Despite that, Malik falls under the influence of the well-read leader of the university named Fudge. Notably, Fudge is one of the Black Panthers members who blame everything on “white people” and their racist attitude towards “black people.” I admit that the problem of discrimination is crucial and needs more attention from society. For instance, Bhopal (2017) affirms that inequalities still exist in our community, and it is critical to address discrimination based on race and gender. Consequently, universities and other educational institutions are vital in breaking race frames through merit, equality, and inclusion.
In Higher Learning, the discrimination and exclusion concepts are illustrated through other protagonists, who, while adapting to the university world, also fall under the influence of radical seniors. Kristen is looking for support from lesbian Taryn and wants to become independent and strong. Still, she is scared of being rejected by society and hampered by feelings for a fellow student. Moreover, Remy joins the neo-Nazis, skinheads, who blame the other races for everything, occupying white America and displacing the “real” people, the Aryans, from their country. The leader of the nep-Nazis group asks Remy, “Tell me, Remy, how does it feel to know that your country no longer belongs to you?” to awaken the hatred of other races in him (Singleton, 1995, 56:33).
I wondered how easy it was to mentally break a weak person like Remy and instill Nazi ideas in him. For example, in a dialogue with Malik, he says, “This is my world! This is my country! This is my world!” (Singleton, 1995, 1:52:08). With his nationalistic words and ideas,,, he disgusts the audience. Another scene that impressed me is when Remi pointed a gun at his roommates and argued that they did not deserve to live just because one is Jewish and the other is African American.
Despite the sad end, namely the death of Malik’s girlfriend and the suicide of the frustrated and confused Remy, the final scene of the handshake between Malik and Kristen has a profound meaning and explains the concept of inclusion. Higher Learning takes the racial issue even more profound; through the character quintet, the audience listens to a lecture on the role structure of racism.
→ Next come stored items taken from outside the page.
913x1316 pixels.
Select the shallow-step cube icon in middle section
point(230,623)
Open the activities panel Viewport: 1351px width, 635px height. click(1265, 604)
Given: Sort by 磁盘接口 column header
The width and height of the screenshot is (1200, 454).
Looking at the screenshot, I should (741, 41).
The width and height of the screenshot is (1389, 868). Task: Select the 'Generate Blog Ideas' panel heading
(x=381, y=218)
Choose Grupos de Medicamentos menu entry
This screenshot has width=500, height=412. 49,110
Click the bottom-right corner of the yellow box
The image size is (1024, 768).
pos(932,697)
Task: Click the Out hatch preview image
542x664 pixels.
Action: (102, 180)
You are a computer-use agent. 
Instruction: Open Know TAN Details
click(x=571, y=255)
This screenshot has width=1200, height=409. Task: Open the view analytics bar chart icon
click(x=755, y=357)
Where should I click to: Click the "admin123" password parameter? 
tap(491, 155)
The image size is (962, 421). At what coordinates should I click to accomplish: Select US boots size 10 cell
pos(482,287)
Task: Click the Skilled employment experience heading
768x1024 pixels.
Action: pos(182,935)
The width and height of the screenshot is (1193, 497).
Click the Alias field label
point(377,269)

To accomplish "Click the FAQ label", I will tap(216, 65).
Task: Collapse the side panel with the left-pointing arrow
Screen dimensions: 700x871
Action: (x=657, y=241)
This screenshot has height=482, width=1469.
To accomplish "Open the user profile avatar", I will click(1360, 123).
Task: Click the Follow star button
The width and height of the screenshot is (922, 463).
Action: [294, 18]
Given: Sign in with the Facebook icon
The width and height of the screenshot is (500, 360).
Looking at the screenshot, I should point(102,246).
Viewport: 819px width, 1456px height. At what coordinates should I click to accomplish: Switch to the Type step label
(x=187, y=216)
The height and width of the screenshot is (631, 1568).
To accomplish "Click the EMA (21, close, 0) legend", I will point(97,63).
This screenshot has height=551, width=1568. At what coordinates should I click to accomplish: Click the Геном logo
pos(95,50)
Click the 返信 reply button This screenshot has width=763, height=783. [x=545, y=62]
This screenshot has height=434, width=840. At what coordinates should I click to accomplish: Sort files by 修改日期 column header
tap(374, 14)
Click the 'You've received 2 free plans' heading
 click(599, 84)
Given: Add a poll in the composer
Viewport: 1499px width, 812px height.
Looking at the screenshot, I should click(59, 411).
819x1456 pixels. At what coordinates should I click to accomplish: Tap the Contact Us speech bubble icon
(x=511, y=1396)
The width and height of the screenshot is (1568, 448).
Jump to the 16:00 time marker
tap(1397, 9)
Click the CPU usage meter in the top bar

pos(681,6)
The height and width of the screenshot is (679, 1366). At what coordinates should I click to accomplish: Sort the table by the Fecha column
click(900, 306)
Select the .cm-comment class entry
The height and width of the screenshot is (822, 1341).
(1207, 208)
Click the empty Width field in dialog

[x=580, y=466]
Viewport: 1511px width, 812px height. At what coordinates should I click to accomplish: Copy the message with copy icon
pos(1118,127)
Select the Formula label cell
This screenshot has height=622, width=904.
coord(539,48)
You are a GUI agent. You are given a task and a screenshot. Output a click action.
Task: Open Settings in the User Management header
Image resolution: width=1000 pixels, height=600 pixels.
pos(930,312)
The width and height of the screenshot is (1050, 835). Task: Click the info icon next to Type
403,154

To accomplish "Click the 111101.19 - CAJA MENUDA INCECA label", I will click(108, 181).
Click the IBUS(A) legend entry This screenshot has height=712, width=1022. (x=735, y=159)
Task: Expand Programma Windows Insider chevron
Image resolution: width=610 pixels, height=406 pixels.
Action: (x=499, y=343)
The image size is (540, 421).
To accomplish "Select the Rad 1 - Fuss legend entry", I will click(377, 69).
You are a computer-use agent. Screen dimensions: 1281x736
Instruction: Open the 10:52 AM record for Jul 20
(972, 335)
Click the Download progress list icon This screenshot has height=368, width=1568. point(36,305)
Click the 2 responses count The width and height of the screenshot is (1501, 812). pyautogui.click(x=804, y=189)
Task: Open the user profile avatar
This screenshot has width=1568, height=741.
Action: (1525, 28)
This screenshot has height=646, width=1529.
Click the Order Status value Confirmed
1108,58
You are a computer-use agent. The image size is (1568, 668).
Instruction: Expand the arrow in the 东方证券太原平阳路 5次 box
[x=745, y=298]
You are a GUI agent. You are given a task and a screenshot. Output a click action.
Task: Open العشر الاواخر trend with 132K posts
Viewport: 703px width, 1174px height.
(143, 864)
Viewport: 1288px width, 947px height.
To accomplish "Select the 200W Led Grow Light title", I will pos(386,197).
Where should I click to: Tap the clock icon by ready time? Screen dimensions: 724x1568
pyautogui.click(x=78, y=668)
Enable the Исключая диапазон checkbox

To conclude, the film raises quite serious social issues such as racism, exclusion, and discrimination against minorities which were learned during the course. I would suggest that the critical film’s characters accept that all members of society are equal and essential regardless of their skin color, orientation, and gender to effectuate more satisfying results. Higher Learning is imbued with the freedom spirit of the 60s, the struggle times of Afro-Americans for their rights, and hippies’ calls for love and peace. From my point of view, this remarkable film is a hymn to a passing era, calling us to learn all the lessons from past mistakes.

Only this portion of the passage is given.